After the people go home on Sunday at noon you can desecrate the altar, the platform, the pews, and the choir loft. You can play any secular song on the organ or piano. You can clear the area and hold a dance, gamble, smoke, curse, use God’s name in vain or do anything else. No holy fire will issue forth and slay you. No voice will proclaim, holy, holy, holy. You will not be afflicted with leprosy.

Our natural environment, living and inanimate, is affected by the Glory and Presence of God who dwells in God’s people. His Glory is revealed when the Church assembles and enters worship. Nevertheless, except for unusual instances, it is true that after the people leave, the church building, no matter how ornate, is void of the Presence of God. He has left with the saints.

(When there has been much prayer in one location one can feel the holiness of God there.

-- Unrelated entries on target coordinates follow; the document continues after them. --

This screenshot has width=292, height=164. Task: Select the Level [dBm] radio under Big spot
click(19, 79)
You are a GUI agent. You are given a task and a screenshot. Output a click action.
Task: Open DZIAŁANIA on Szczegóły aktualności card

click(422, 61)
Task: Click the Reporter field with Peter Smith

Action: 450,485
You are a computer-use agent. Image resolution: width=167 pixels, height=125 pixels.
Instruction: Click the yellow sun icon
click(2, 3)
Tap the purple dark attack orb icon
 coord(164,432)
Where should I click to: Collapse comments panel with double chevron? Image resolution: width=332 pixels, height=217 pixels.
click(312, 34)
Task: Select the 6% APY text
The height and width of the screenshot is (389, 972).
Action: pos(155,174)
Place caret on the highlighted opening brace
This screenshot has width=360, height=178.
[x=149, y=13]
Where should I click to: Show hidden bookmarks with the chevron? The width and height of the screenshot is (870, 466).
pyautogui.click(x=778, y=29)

But this is not the “house of God” in the same sense as the Tabernacle of the Congregation.)

It was altogether different with the Tabernacle of the Congregation. Imagine what would have happened if an Israelite went into the Holy Place, began to sing and dance in honor of a heathen god, or cursed, using God’s name in a blasphemous manner. Of course, we know that this could not have happened because if an Israelite even approached the Courtyard of the Tabernacle with such a thought in his heart he would have been struck dead instantly.

God Almighty, in all His holiness and glory, truly lived in the Tabernacle of the Congregation. It reminds us of the fact that in Christ dwells all the fullness of the Godhead. God Almighty in all His holiness and glory truly lives in the bodily form of Jesus of Nazareth.

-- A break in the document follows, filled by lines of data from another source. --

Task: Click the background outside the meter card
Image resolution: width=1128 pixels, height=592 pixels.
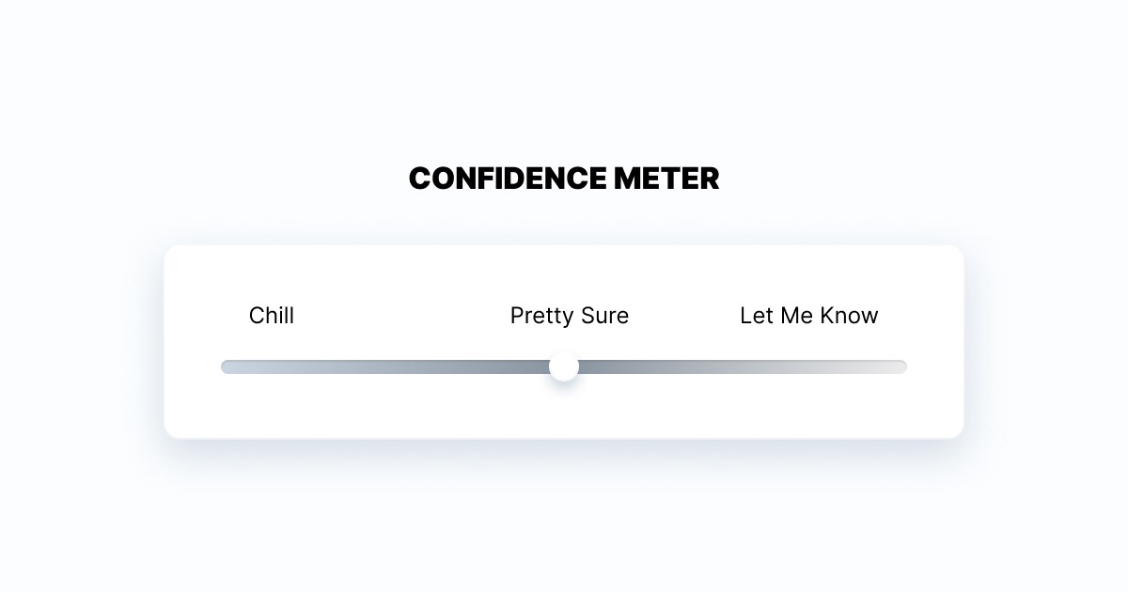Action: 564,526
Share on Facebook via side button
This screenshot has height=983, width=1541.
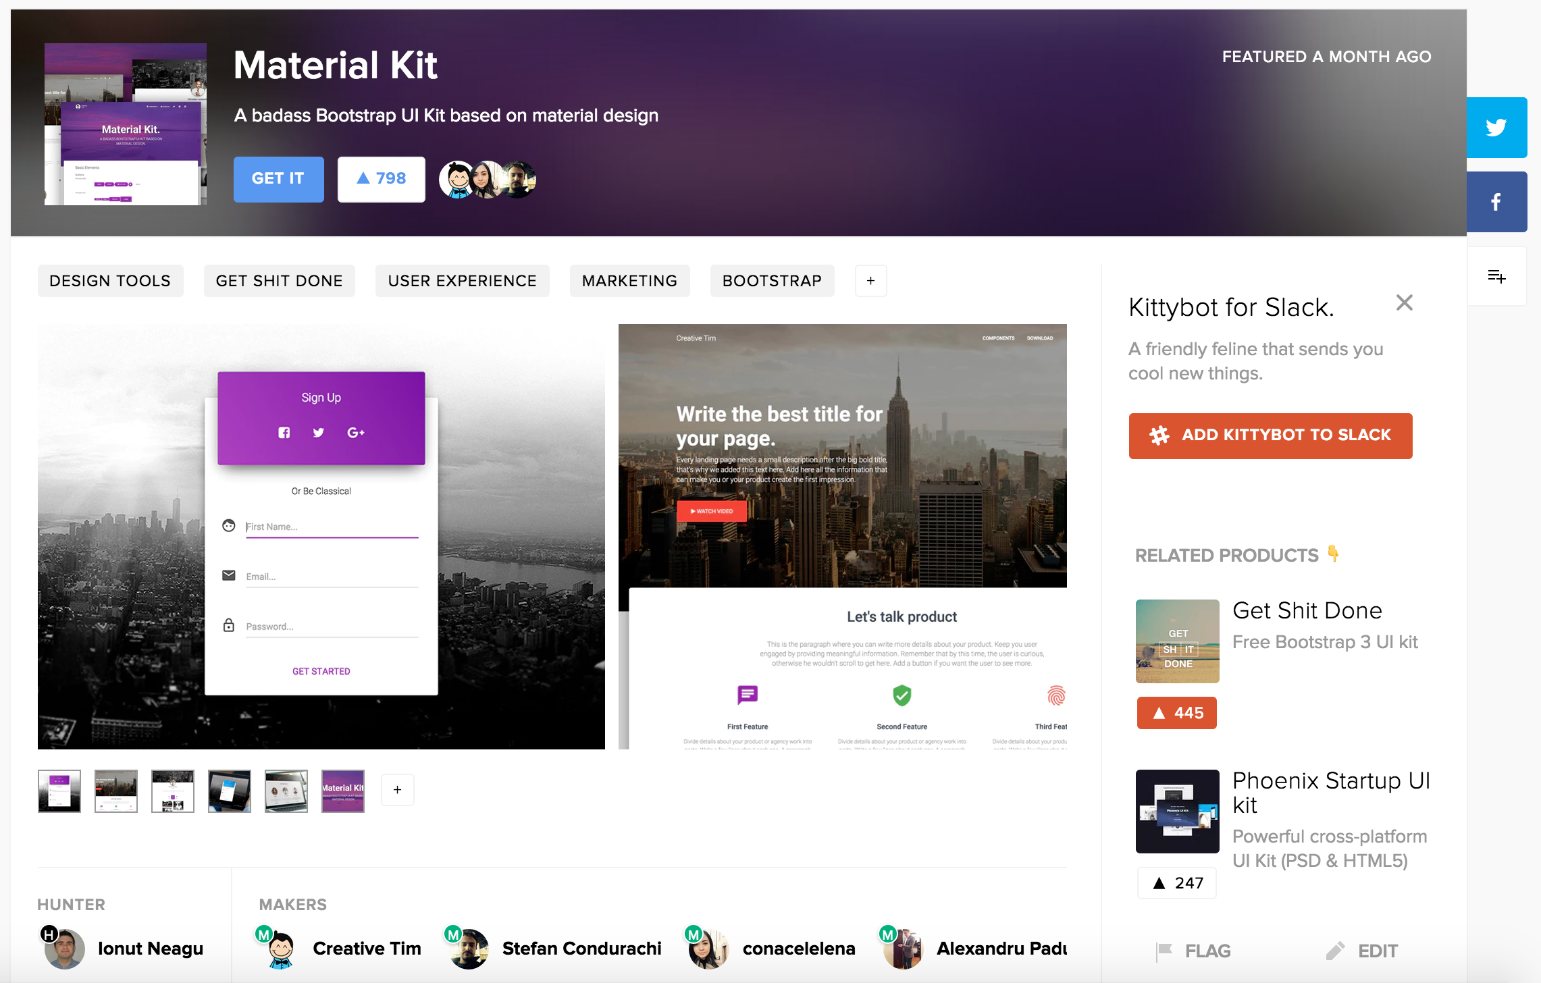(x=1496, y=202)
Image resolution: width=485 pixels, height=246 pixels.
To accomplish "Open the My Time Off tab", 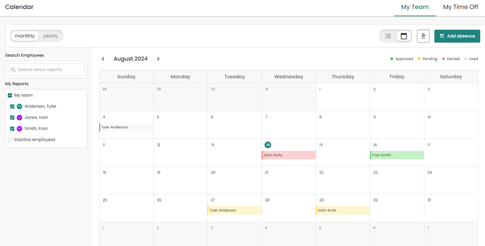I will click(460, 7).
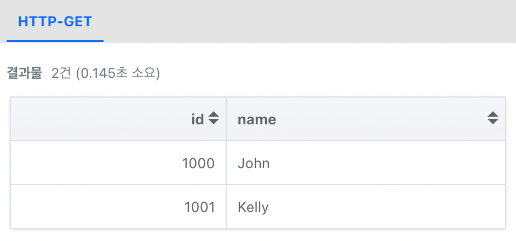This screenshot has width=516, height=241.
Task: Sort id column descending with down arrow
Action: click(x=214, y=122)
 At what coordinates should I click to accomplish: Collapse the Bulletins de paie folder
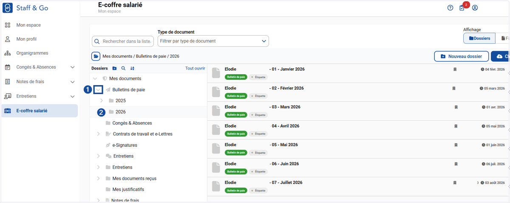99,90
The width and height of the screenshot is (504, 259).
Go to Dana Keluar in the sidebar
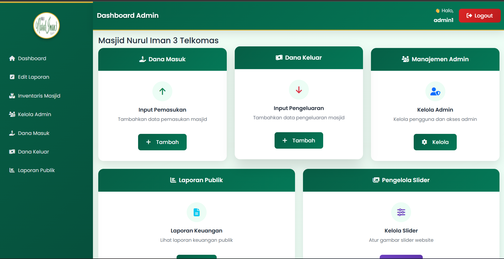(x=33, y=152)
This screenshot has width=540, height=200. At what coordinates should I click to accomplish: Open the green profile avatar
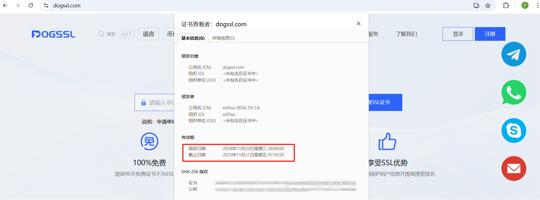tap(525, 5)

The term church can never refer to a building. The building in which Christians worship, no matter what kind of design and furnishings it has, can never be more than a meeting hall for the Church of Christ, the true and eternal Temple of God. As the Holy Spirit announced through Stephen, God never again will dwell in a temple made with hands.

We are the Temple of God. The term church is the English translation of a Greek word that means “called out.” We are “called out” from the world to be a holy people, peculiarly God’s own.

A building can never be “called out” from the world. Therefore the term church, technically speaking, cannot be applied to a physical structure. Such usage of the word, although a long-standing tradition, tends to steer people away from the fact that God intends that every Christian leave the spirit of this age and follow Christ with an undivided heart so God may abide in him. The Christian is God’s house.

Although God lived in the Tabernacle of the Congregation and accompanied the Israelites through all their wilderness wandering (just as He accompanies you and me through all our wilderness wandering), nevertheless, the chief purpose of the Tabernacle of the Congregation is to point us toward the eternal Temple of God that is being built on the proven Cornerstone, the Lord Jesus Christ.

The burden concerning the house of God appears many times throughout the Old Testament. The idea of the house of God being constructed from God’s called-out people did not appear clearly until after the Lord Jesus rose from the dead. In Old Testament times the Israelites understood the house of God to be a physical structure, such as the Temple of Solomon or the Temple of Herod.